Венедикт Ерофеев

Отчего они все так грубы? А? И грубы-то ведь, подчеркнуто грубы в те самые мгновения, когда нельзя быть грубым, когда у человека с похмелья все нервы навыпуск, когда он малодушен и тих! Почему так?! О, если бы весь мир, если бы каждый в мире был бы, как я сейчас, тих и боязлив и был бы так же ни в чем не уверен: ни в себе, ни в серьезности своего места под небом, — как хорошо бы!

С тех пор, как помню себя, я только и делаю, что симулирую душевное здоровье, каждый миг, и на это расходую все (все без остатка) и умственные, и физические, и какие угодно силы.

Я вас понимаю, да. Я всё могу понять, если захочу простить... У меня душа, как у троянского коня пузо, многое вместит. Я всё прощу, если захочу понять. А я понимаю...

Тупой-тупой выпьет, крякнет и говорит: «А! Хорошо пошла, курва!». А умный-умный выпьет и говорит: «Транс-цен-ден-тально!». И таким праздничным голосом! Тупой-тупой закусит и говорит: «Закуска у нас сегодня – блеск! Закуска типа «я вас умоляю!». А умный-умный жует и говорит: «Да-а-а… Транс-цен-ден-тально!..»

Сызмальства почти, от младых ногтей, любимым словом моим было «дерзание», и — бог свидетель — как я дерзал! Если вы так дерзнете — вас хватит кондрашка или паралич.

Гуманности нет на земле, она где-то далеко, гуманность в созвездии Андромеды.

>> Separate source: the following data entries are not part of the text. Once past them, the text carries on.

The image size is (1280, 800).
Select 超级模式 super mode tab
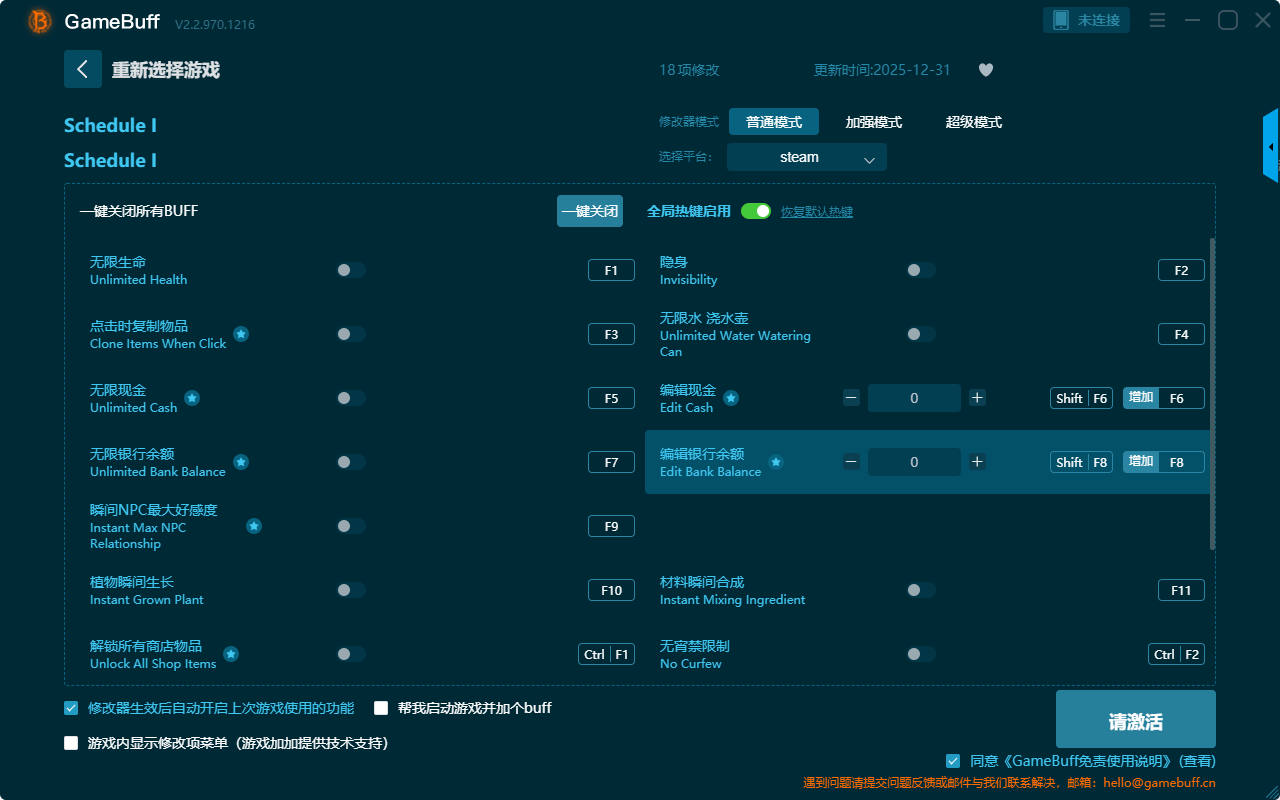pos(973,122)
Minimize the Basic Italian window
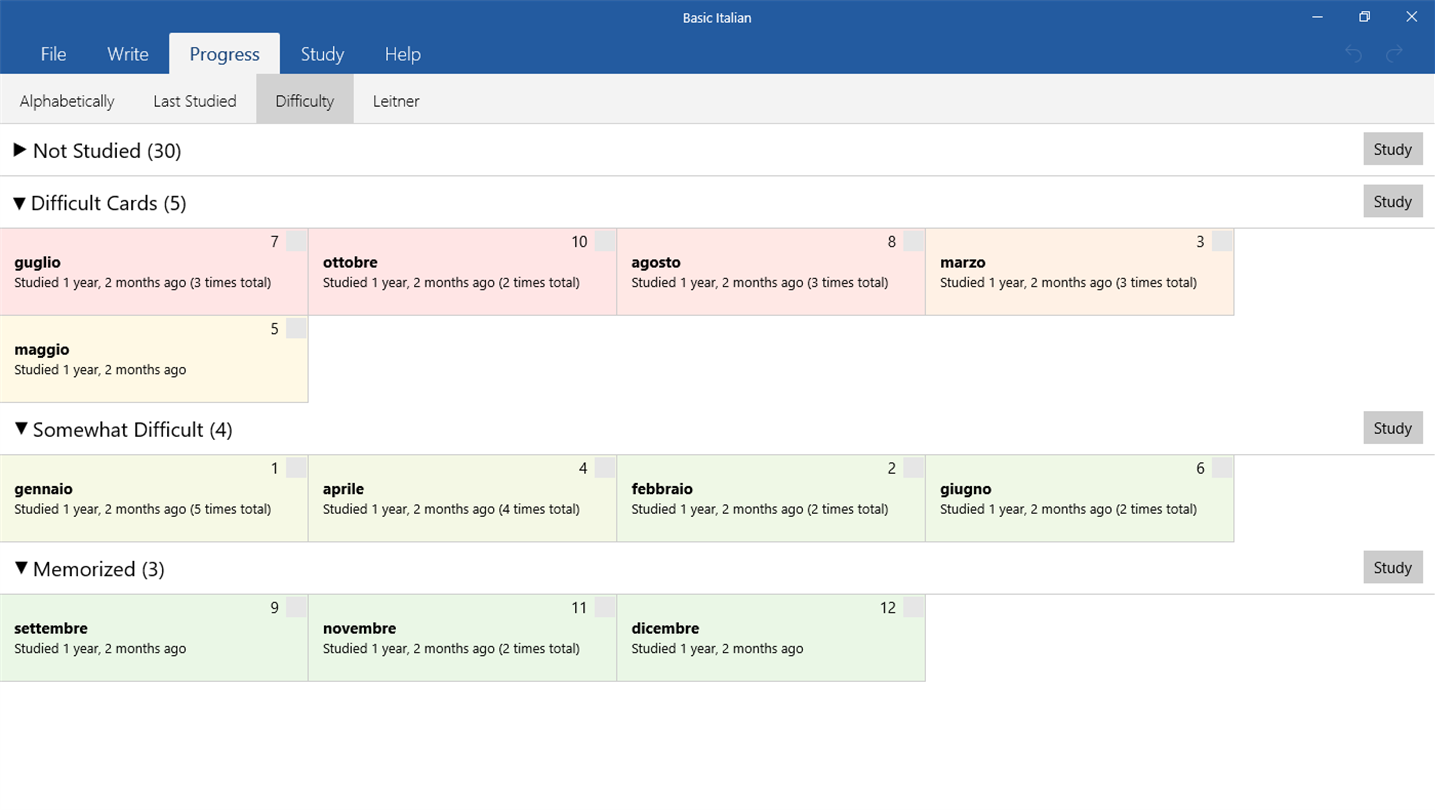1435x810 pixels. coord(1318,17)
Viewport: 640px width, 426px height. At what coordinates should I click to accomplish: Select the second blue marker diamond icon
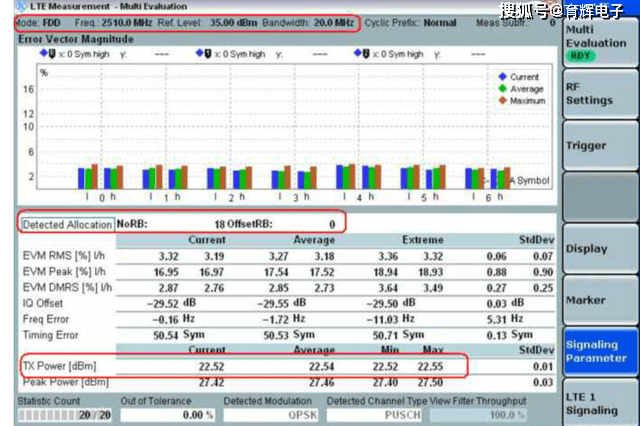(200, 53)
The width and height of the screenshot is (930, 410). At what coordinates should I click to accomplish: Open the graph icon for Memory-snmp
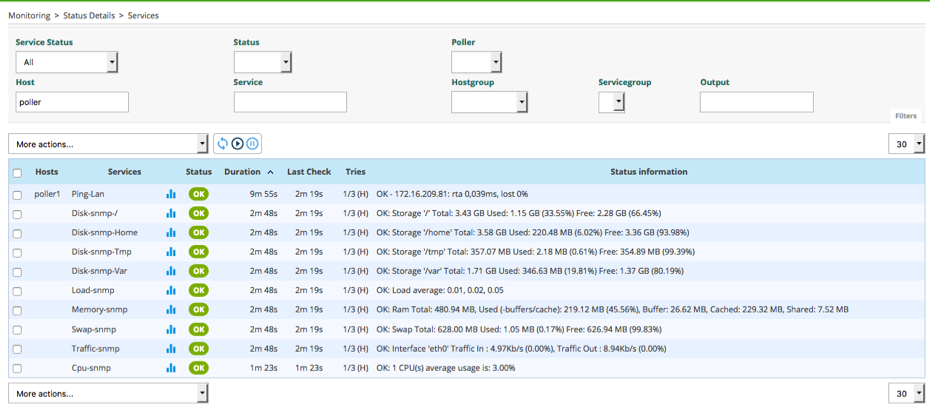(171, 310)
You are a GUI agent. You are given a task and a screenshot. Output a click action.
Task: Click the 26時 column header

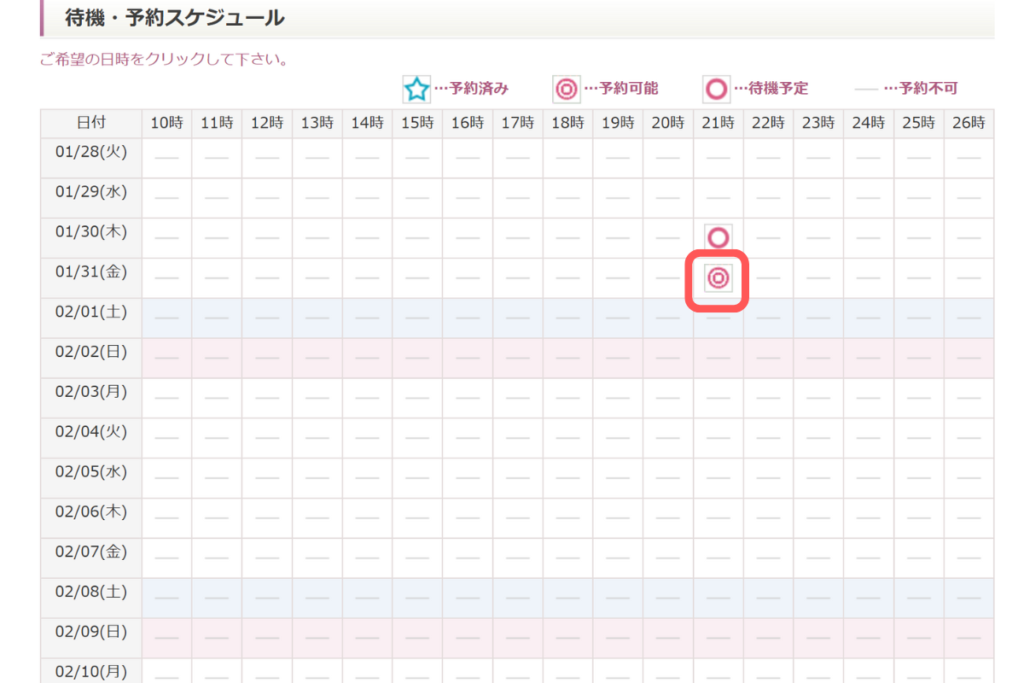[x=969, y=123]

Да, да, в тот день мое прекрасное сердце целых полчаса боролось с рассудком. Как в трагедиях Пьера Корнеля, поэта-лауреата: долг борется с сердечным влечением. Только у меня наоборот: сердечное влечение боролось с рассудком и долгом. Сердце мне говорило: «тебя обидели, тебя сравняли с гов***. Поди, Веничка, и напейся. Встань и поди напейся, как с***». Так говорило мое прекрасное сердце. А мой рассудок? — он брюзжал и упорствовал: «ты не встанешь, Ерофеев, ты никуда не пойдешь и ни капли не выпьешь». А сердце на это: «ну ладно, Веничка, ладно. Много пить не надо, не надо напиваться, как с***, а выпей четыреста граммов и завязывай». «Никаких грамм! — отчеканивал рассудок. — если уж без этого нельзя, поди и выпей три кружки пива; а о граммах своих, Ерофеев, и помнить забудь». А сердце заныло: «ну хоть двести грамм. Ну… ну, хоть сто пятьдесят…» и тогда рассудок: «Ну хорошо, Веня, — сказал, — хорошо, выпей сто пятьдесят, только никуда не ходи, сиди дома». Что ж вы думаете? Я выпил сто пятьдесят и усидел дома? Ха-ха. Я с этого дня пил по тысяче пятьсот каждый день, чтобы усидеть дома, и все-таки не усидел. Потому что на шестой день размок уже настолько, что исчезла грань между рассудком и сердцем, и оба в голос мне затвердили: «Поезжай, поезжай в Петушки! В Петушках — твое спасение и радость твоя, поезжай.»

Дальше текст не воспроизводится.